_Problem to solve:_ When you restate the records, do so word for word and omit any picture they contain.

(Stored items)
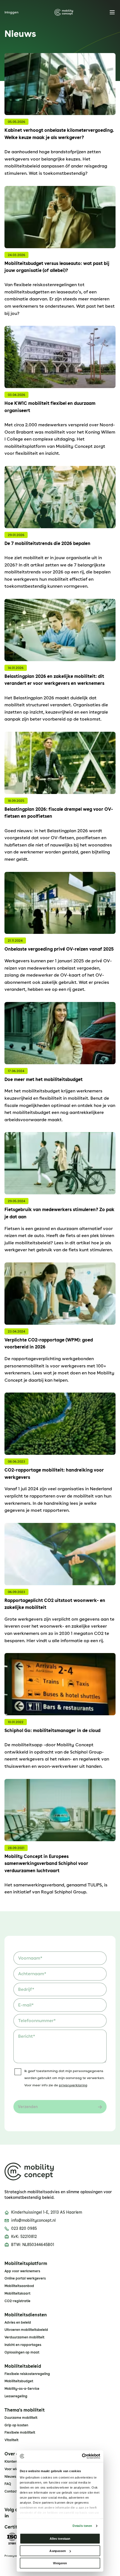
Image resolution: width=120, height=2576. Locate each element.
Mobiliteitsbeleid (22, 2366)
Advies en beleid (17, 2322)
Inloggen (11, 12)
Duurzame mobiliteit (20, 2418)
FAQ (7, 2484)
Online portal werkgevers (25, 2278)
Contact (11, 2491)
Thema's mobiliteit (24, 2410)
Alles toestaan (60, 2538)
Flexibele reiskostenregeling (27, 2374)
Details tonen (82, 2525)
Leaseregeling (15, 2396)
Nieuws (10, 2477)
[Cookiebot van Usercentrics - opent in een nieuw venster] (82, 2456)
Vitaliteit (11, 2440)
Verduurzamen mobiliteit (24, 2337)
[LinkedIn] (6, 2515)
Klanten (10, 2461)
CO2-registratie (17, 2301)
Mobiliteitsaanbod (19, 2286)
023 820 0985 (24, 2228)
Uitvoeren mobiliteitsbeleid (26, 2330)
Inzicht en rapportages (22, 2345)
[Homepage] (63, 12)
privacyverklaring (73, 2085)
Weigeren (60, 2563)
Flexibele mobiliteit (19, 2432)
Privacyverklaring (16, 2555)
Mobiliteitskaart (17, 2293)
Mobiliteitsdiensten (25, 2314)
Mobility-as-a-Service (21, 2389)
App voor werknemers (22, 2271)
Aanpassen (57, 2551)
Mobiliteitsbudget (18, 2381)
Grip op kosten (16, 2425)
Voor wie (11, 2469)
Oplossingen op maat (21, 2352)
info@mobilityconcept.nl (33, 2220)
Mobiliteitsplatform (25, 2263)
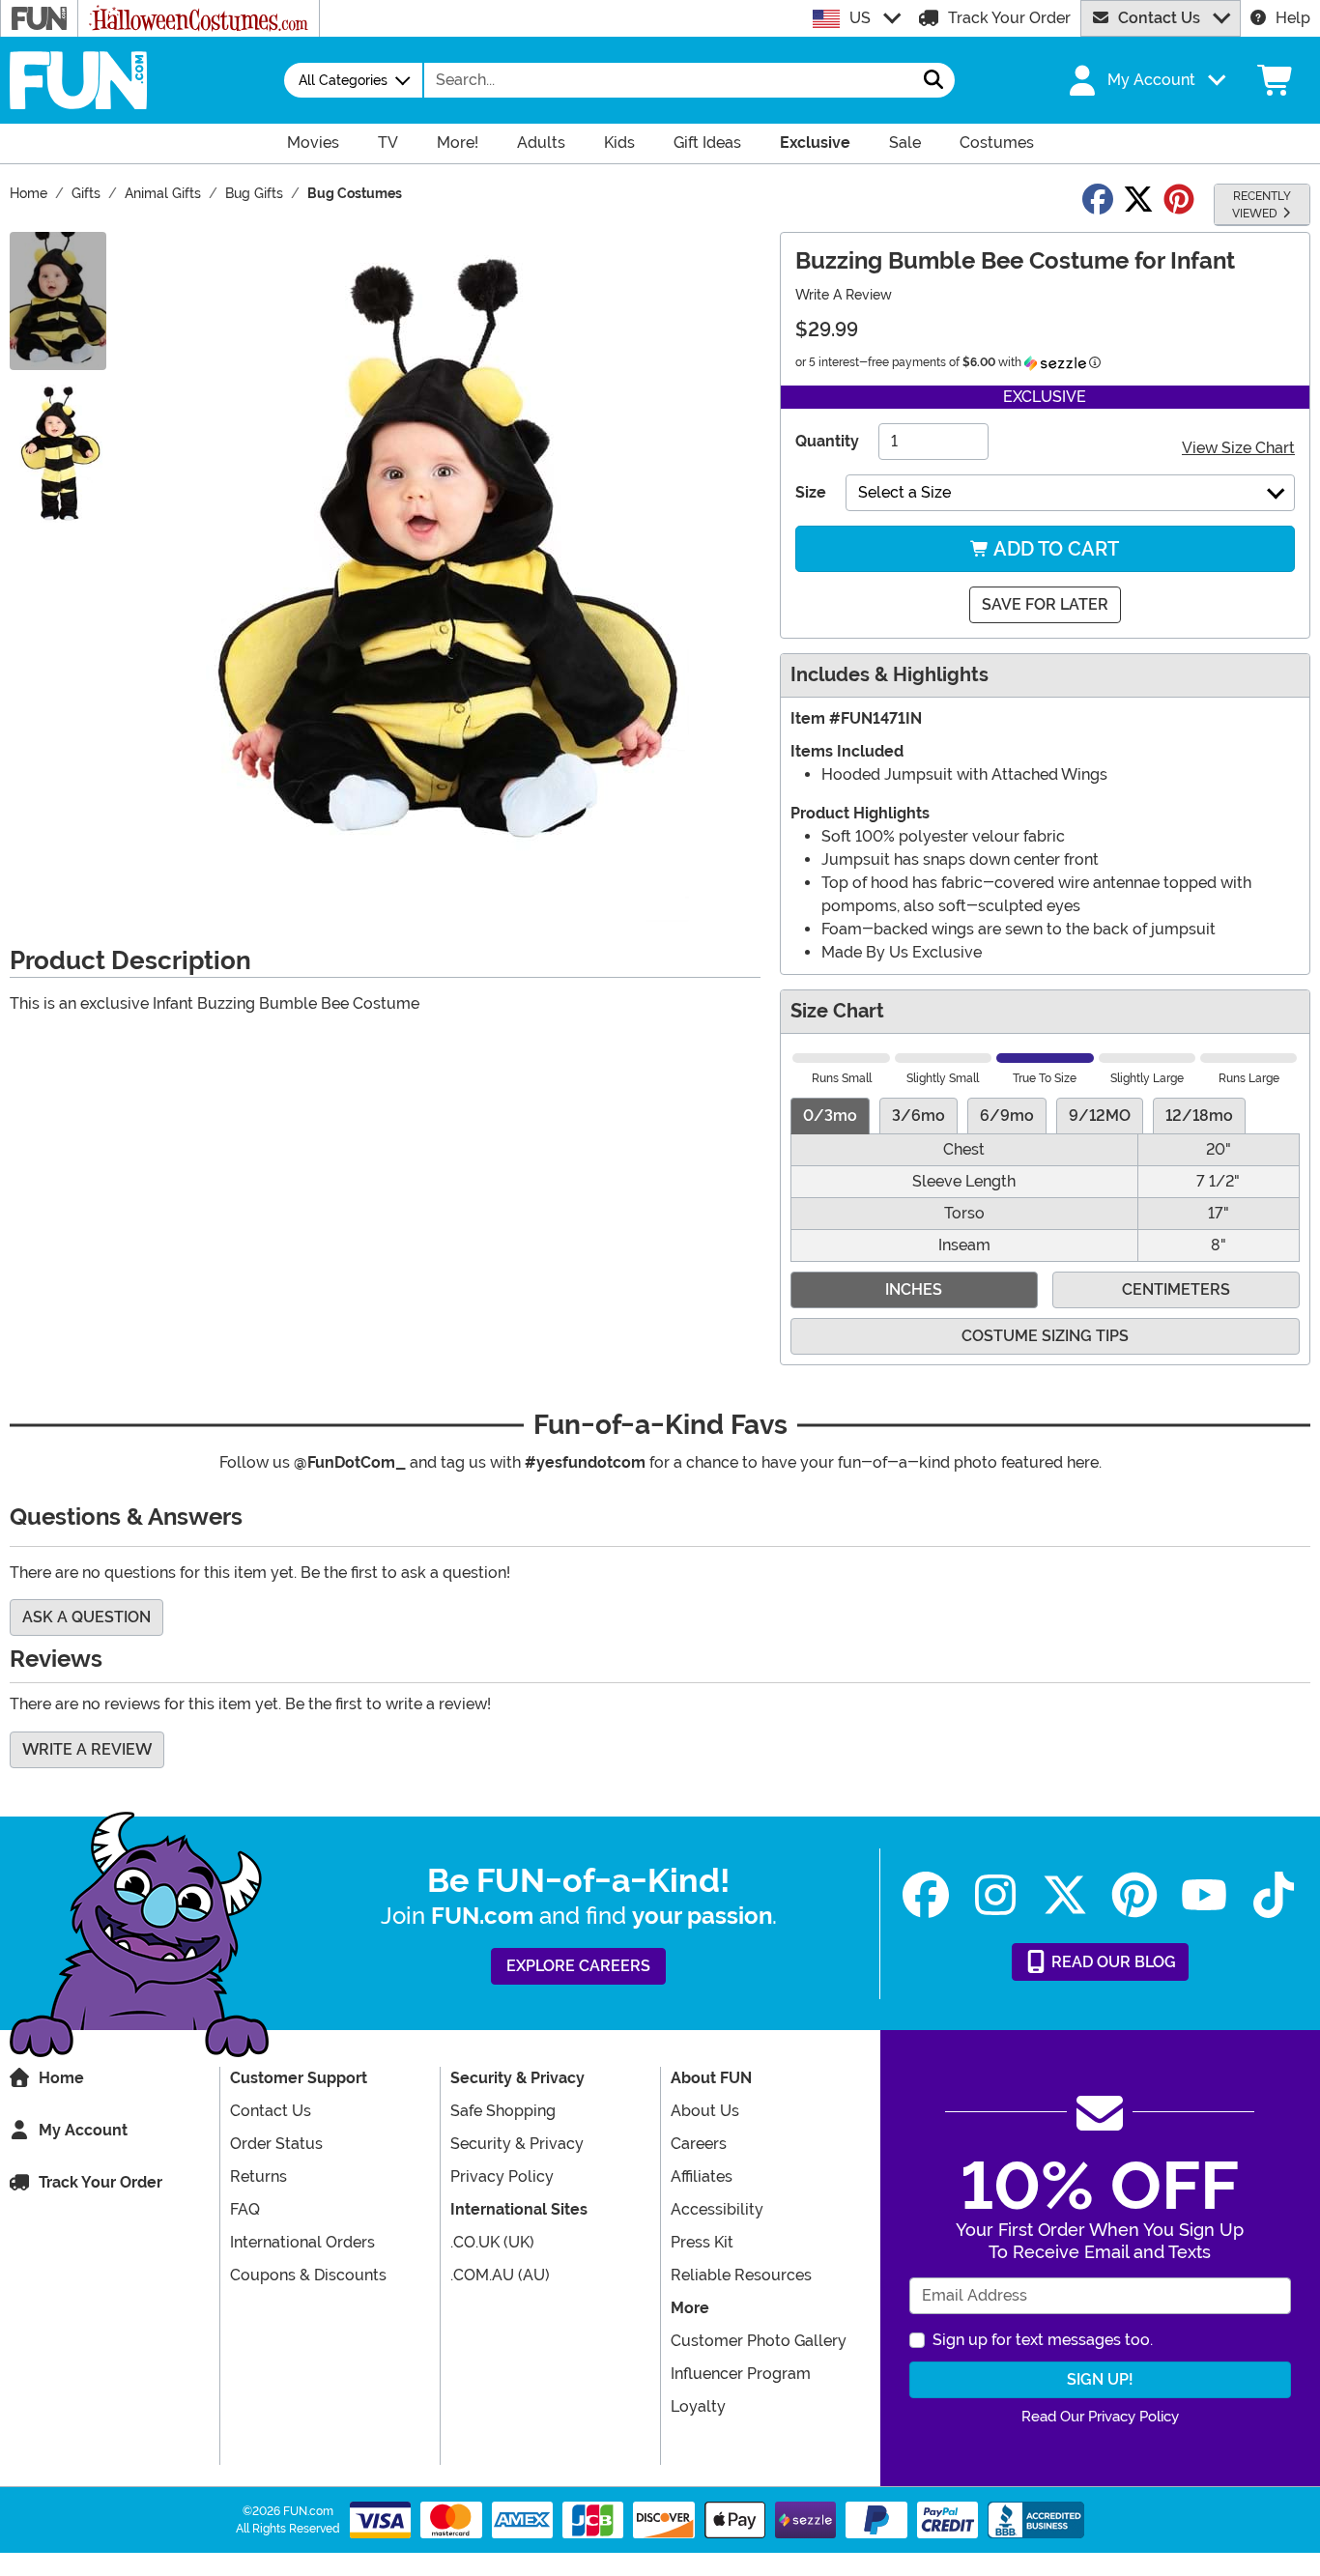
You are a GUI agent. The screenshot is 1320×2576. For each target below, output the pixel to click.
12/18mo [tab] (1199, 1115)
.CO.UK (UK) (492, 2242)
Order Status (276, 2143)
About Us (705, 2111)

_Solution to this problem:_
Image resolution: width=120, height=2576. Locate each element.
Mobiliteitsbeleid (22, 2366)
Advies en beleid (17, 2322)
Inloggen (11, 12)
Duurzame mobiliteit (20, 2418)
FAQ (7, 2484)
Online portal werkgevers (25, 2278)
Contact (11, 2491)
Thema's mobiliteit (24, 2410)
Alles toestaan (60, 2538)
Flexibele reiskostenregeling (27, 2374)
Details tonen (82, 2525)
Leaseregeling (15, 2396)
Nieuws (10, 2477)
[Cookiebot van Usercentrics - opent in een nieuw venster] (82, 2456)
Vitaliteit (11, 2440)
Verduurzamen mobiliteit (24, 2337)
[LinkedIn] (6, 2515)
Klanten (10, 2461)
CO2-registratie (17, 2301)
Mobiliteitsaanbod (19, 2286)
023 820 0985 (24, 2228)
Uitvoeren mobiliteitsbeleid (26, 2330)
Inzicht en rapportages (22, 2345)
[Homepage] (63, 12)
privacyverklaring (73, 2085)
Weigeren (60, 2563)
Flexibele mobiliteit (19, 2432)
Privacyverklaring (16, 2555)
Mobiliteitskaart (17, 2293)
Mobiliteitsdiensten (25, 2314)
Mobility-as-a-Service (21, 2389)
App voor werknemers (22, 2271)
Aanpassen (57, 2551)
Mobiliteitsbudget (18, 2381)
Grip op kosten (16, 2425)
Voor wie (11, 2469)
Oplossingen op maat (21, 2352)
info@mobilityconcept.nl (33, 2220)
Mobiliteitsplatform (25, 2263)
You are a GUI agent. The screenshot is 1320×2576. For each target below, output the pixel to click.
12/18mo [tab] (1199, 1115)
.CO.UK (UK) (492, 2242)
Order Status (276, 2143)
About Us (705, 2111)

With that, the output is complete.